This was a painful experience for me, I am feeling very upset.
I have a paper and presentation due on wednesday, I have to make healthy coping choices.
Ones I have already made:
-I did not eat food to reduce the anxiety.
-At dinner time I made sure I ate, and I chose healthy nourishing food, so my brain has what it needs to think healthfully.
-I avoided (and will continue to avoid) alcohol and other dangerous drugs
-I called a friend to help me calm down
-I went for a walk, to take myself away from the situation, once the danger had passed
-I have taken advantage of this anxious energy and am putting it into school.
-I have plans to go on a bike-ride tomorrow (social and excercise)

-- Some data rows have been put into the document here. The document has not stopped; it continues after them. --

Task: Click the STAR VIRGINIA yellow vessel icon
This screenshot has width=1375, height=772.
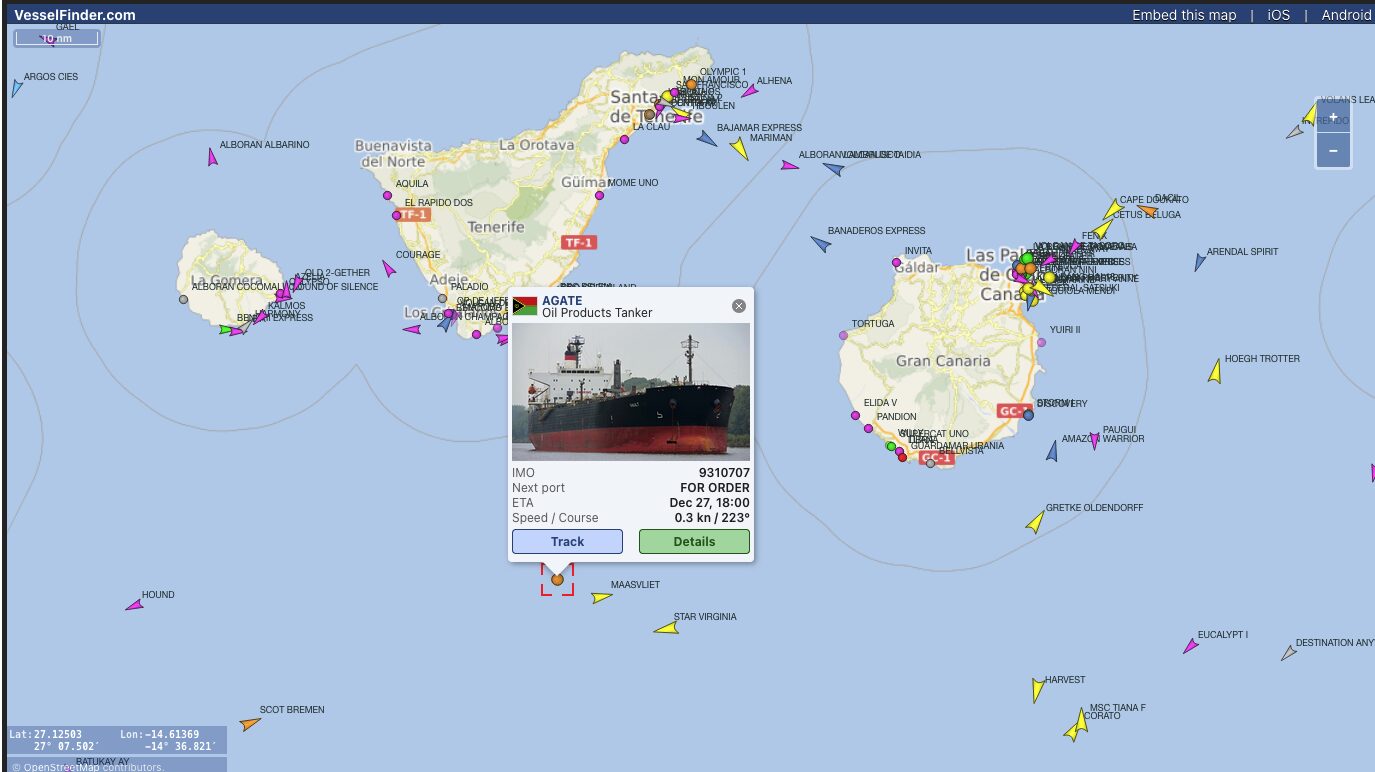Action: (667, 628)
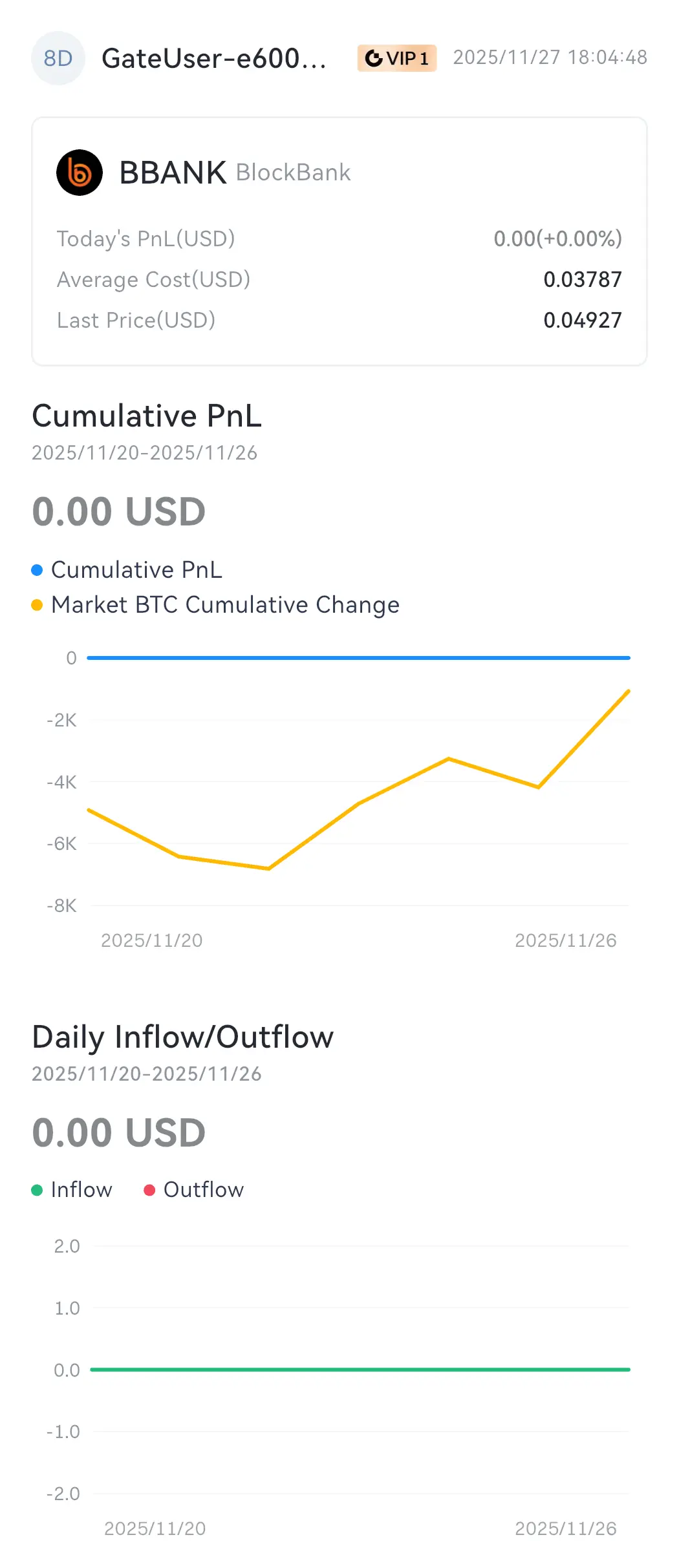Click Today's PnL value 0.00(+0.00%)
The width and height of the screenshot is (679, 1568).
point(557,238)
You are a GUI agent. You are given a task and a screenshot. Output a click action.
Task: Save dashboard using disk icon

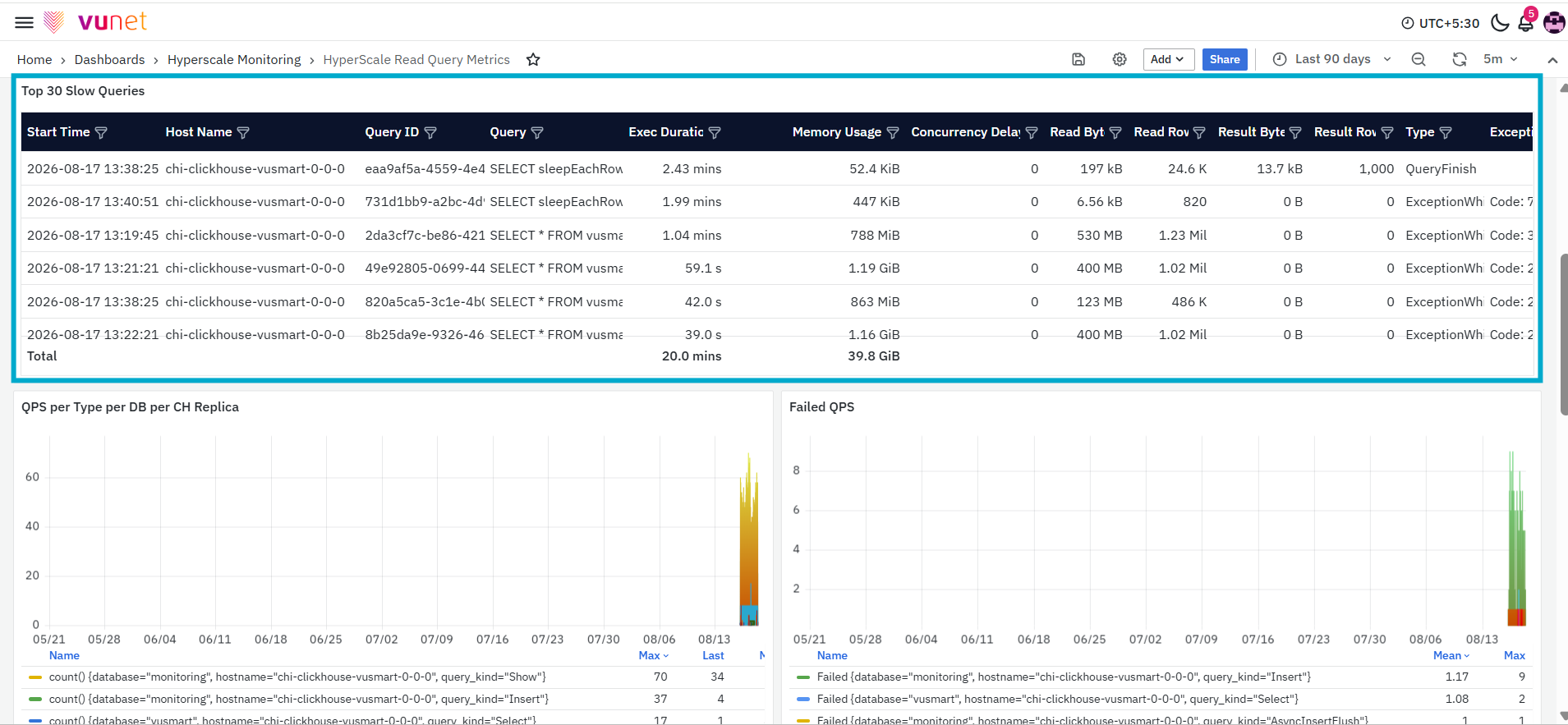pyautogui.click(x=1078, y=59)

-I have reflected on how I should deal with it if I feel suicidal (nip suicidal ideation in the bud when it is mild/SEEK not avoid professional help)
-Valued self-preservation (I have grown to care about Spider, if I am to be of any help to her, I can't be swept away by her torment)
Things I have done wrong:
-I should have gone to class after I knew she was safe.
-I feel like I could have done a better job talking her down, the cop was able to, shouldn't her "friend" be able to?
I am so glad she is in a hospital right now. What she was dealing with was HUGE, I wouldn't want to have to take accountability for that when I was on a medication that wasn't working well, along with other challenges going on in my life. I wish she would have gone to the counseler, but if her self-preservation is that low right now, than a hospital is a place where she is safe, and perhaps can feel safer creating a plan.
I can't help but think of myself 3 years ago. It woke me up to how powerful my illness is. I hope so much that her life has finally hit bottom, so she may begin the slow, but rewarding path to health.